The aim of the checklist is to support efforts to ensure that as many people as possible, regardless of their gender identity and the gender norms that prevail in their communities, have equitable access to COVID-19 vaccines. Drawing on evidence of gender-related barriers and what works to address them, it offers practical actions for countries to implement to ensure that COVID-19 vaccine deployment upholds gender equality and equity, contributing to the aim of ‘long life for all’ through leaving no one behind in vaccine access.
If action is not taken to address gender barriers in COVID-19 vaccine access and uptake, we risk significant gaps in vaccination coverage, undermining the achievement of population-level immunity which is essential in curbing the pandemic.
At the individual level, many more people will become sick and die if we fail to realise the full potential of COVID-19 vaccination programmes by failing to ensure equitable access. In turn, these outcomes will lead to delayed economic recovery, exacerbating existing inequities and further marginalising those already marginalised.
The spotlight shone by the COVID-19 pandemic has also created opportunities to do things differently. Progress has been made in some key areas, which can and should now be implemented and accelerated more widely. The importance of sex and gender disaggregated data at all stages of research and development through to delivery has been more widely recognised and must now be adopted across the board.
While some countries are collecting and reporting such data, significant gaps remain, as well as the opportunity for COVID-19 to be a catalyst to act to fill these gaps. Progress has also been made in developing and delivering interventions that engage women and girls and/or marginalised people as co-designers of solutions, rather than simply recipients of interventions.
The checklist provides practical steps for actors involved in vaccine deployment to integrate attention to sex and gender in their core business and approach, to mitigate barriers at each step in COVID-19 National Deployment and Vaccination Plans (NDVPs), ensuring that gender-related barriers are prioritised not an afterthought.
The costs of failure are immeasurably high, yet the gender-related barriers that have emerged in COVID-19 vaccine deployment were anticipated and can be mitigated. The checklist outlines clear, actionable steps to effectively tackle gender-related barriers at each step of vaccine deployment, from making sex and age disaggregated data on pre- and post-market vaccine trials an essential requirement for expedited approval and emergency regulatory approval procedures, to using differentiated vaccine delivery strategies to effectively reach women, men and gender-diverse people.
By implementing the actions in this checklist, identifying and acting on known and context-specific gender-related barriers, prioritizing targeted outreach to vulnerable and disadvantaged groups and partnering with women’s organizations and other community-based groups, it is possible to address and mitigate these barriers.

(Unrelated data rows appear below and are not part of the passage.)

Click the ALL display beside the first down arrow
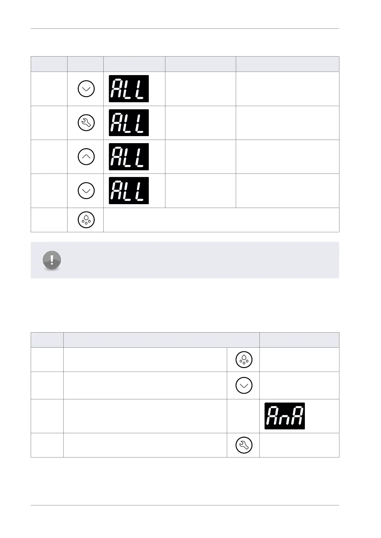This screenshot has width=381, height=538. tap(129, 89)
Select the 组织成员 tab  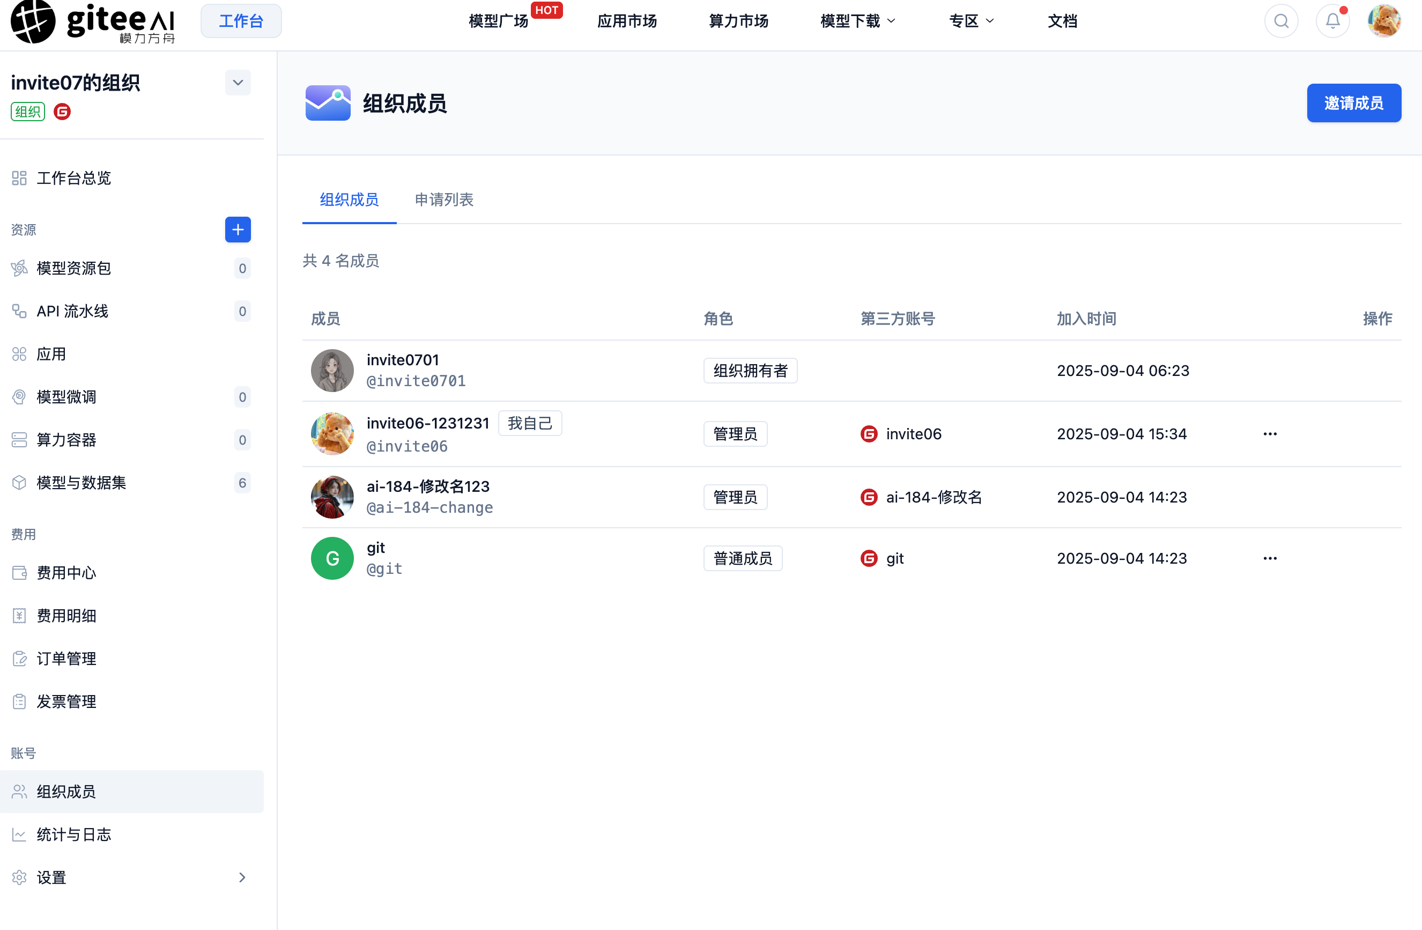pyautogui.click(x=349, y=200)
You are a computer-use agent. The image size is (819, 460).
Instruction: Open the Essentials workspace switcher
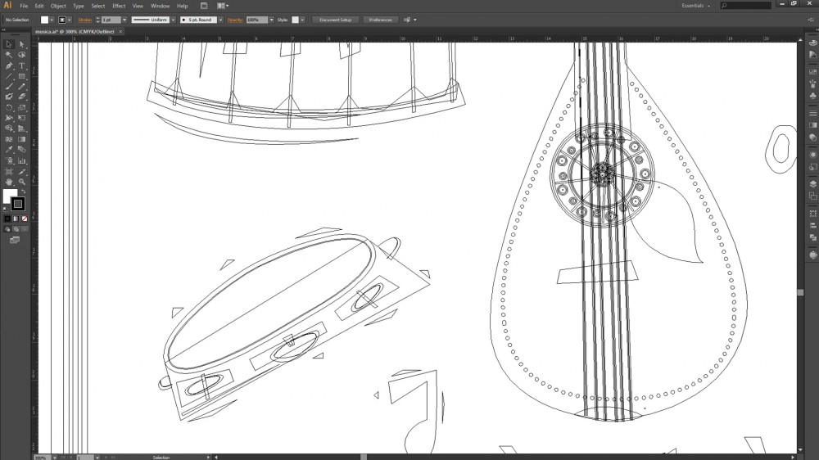pos(695,6)
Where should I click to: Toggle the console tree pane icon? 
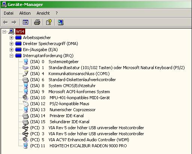[x=26, y=23]

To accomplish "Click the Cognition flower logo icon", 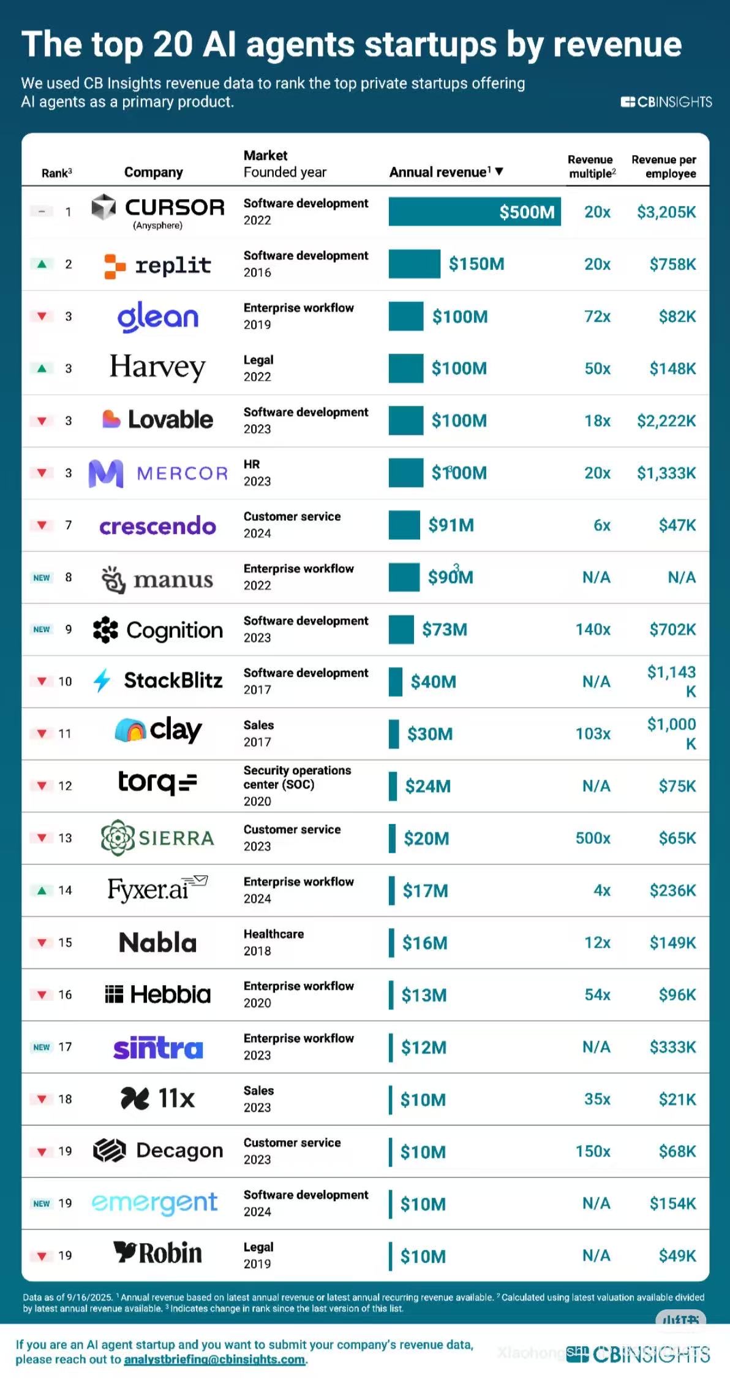I will coord(105,630).
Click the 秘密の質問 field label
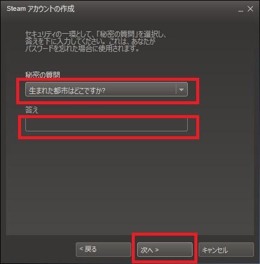The image size is (260, 264). [43, 75]
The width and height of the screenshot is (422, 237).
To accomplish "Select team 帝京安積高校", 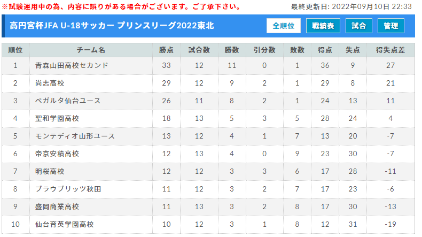I will pyautogui.click(x=57, y=154).
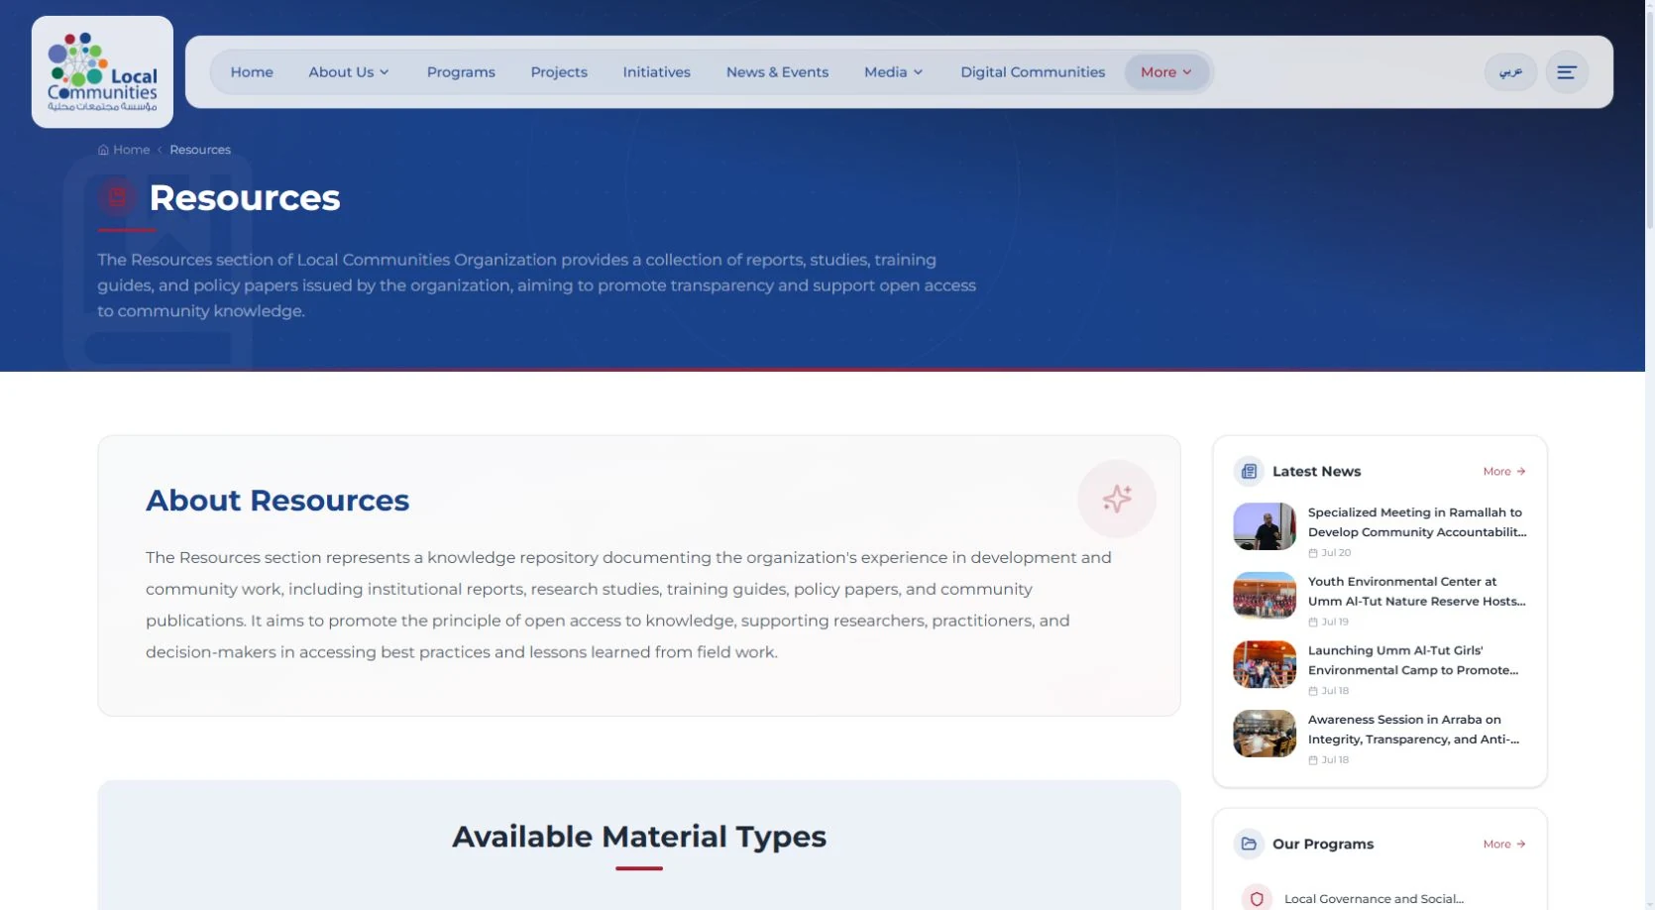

It further supports integration of gender as part of the core business of governments and partnerships engaged in COVID-19 vaccine deployment and delivery, rather than an add-on or afterthought, which is often the case yet seriously undermines potential impact.
The gender-related barriers to equitable vaccine deployment are persistent but not immutable, predictable but not inevitable. We have the vaccines, we have the knowledge to deploy them equitably, what is needed now is the will to get it right.
Dr Jacqui Stevenson is a Research Consultant at the United Nations University International Institute for Global Health (UNU-IIGH). Dr Sagri Singh is the Chief of Gender and Health at UNU-IIGH. They lead the work to generate new evidence on the intersections of gender and health, including COVID-19.